Quisiera no tener que pedirte que te fueras
pero ya no me quedan despedidas
y he gastado contigo todas las oportunidades que tú no me dieras.
Habría escrito una carta y la habría dejado en tu buzón
pero recorrer el camino a tu casa si no es para tener un orgasmo en tu cama
pues no sé,
no me tinca.
Así que me vas a perdonar
pero te escribo un poema
y gasto otra más de esas excusas que ya no me quedan.
Que sí.
Que lo sé.
Que esto no es más que otra forma de decirte que me voy para intentar que vuelvas.

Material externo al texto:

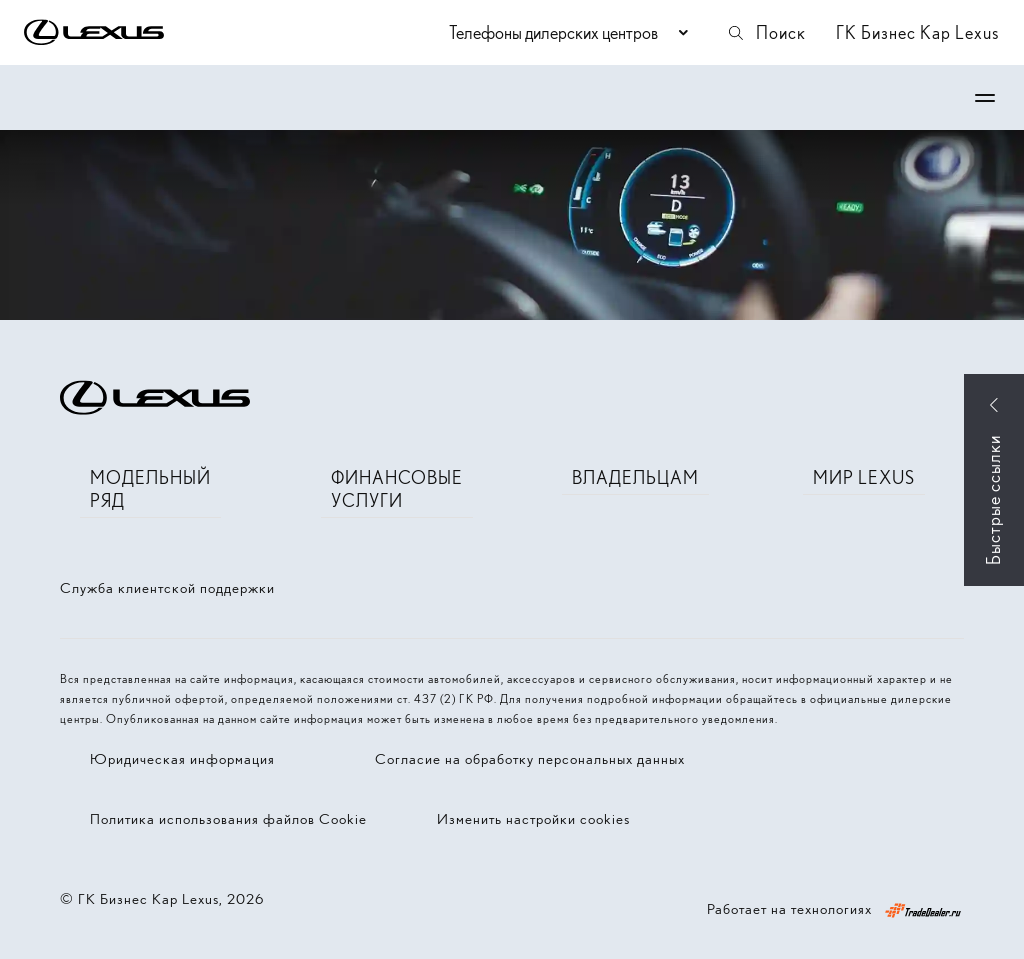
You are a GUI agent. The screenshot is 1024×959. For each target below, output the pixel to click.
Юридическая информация (182, 759)
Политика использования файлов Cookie (228, 819)
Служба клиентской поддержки (167, 588)
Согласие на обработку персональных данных (530, 759)
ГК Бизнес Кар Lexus (918, 32)
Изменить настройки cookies (533, 819)
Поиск (766, 32)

Que me suenan a vacío tus respuestas
y que intento encontrar en palabras huecas
las esperanzas que no espero que me devuelvas.

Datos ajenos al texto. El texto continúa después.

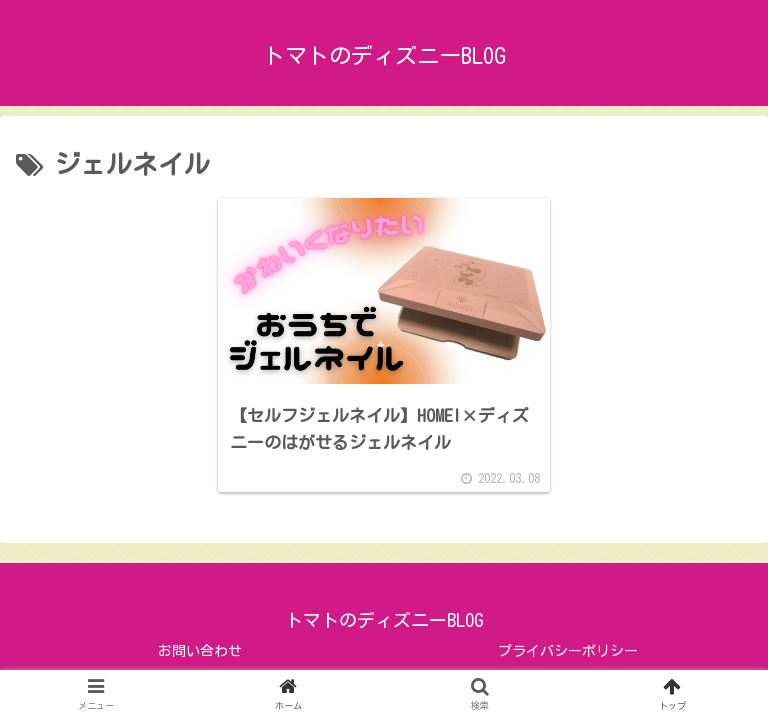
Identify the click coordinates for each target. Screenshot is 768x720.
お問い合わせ (200, 651)
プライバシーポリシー (568, 651)
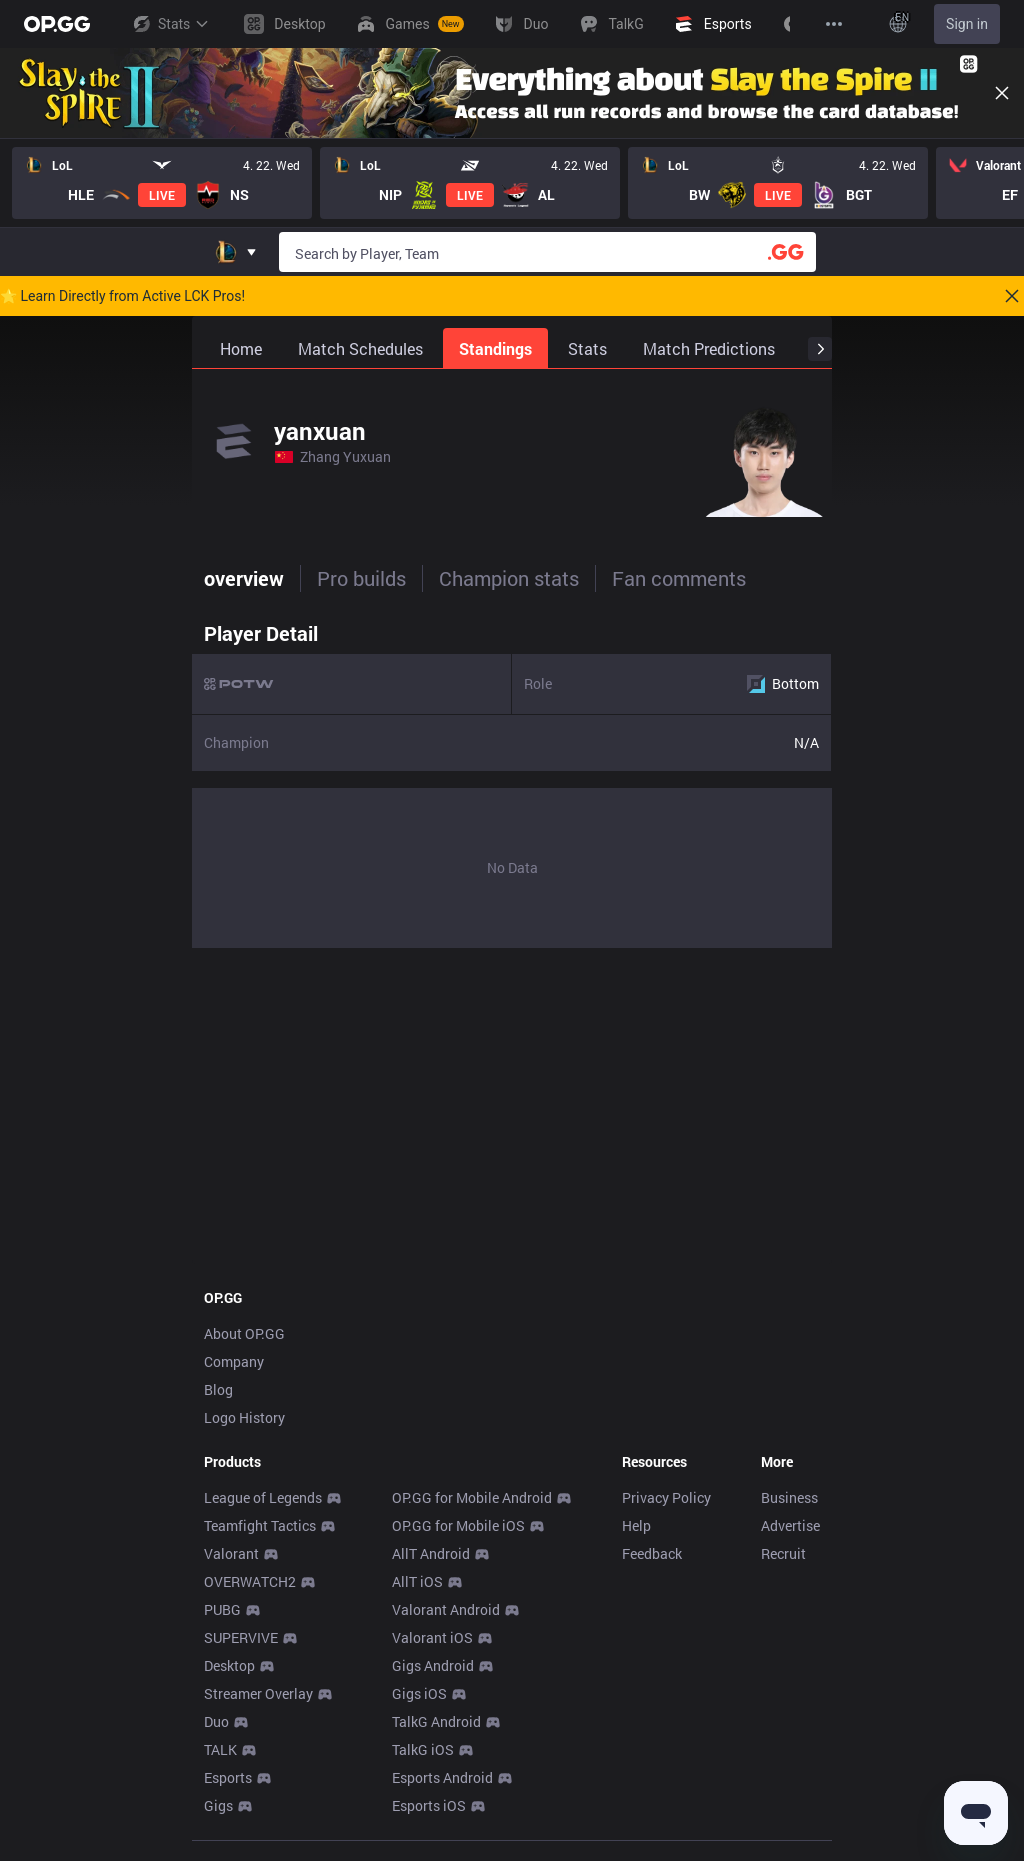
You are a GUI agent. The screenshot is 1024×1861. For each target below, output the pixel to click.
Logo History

Y disculpa si ya no sonrío
pero estoy guardando inviernos para cuando no queden primaveras,
¿o era al revés?
El caso es que cuando hago el amor en otras camas
y en otros tiempos
me saben a ti sus salivas
y se me quiebra la voz en los gemidos.
Y claro.
Si no puedo hacer el amor ni follar,
ya me dirás tú qué me queda.
Y me vuelvo a perder en la poesía
y espero a que me salve alguno de tus versos.
O de los míos.
O de los nuestros.
Me está empezando a sonar a este poema otra vez a repetido.
Será por eso de que se me agolpan todavía en la garganta las palabras que no te he dicho.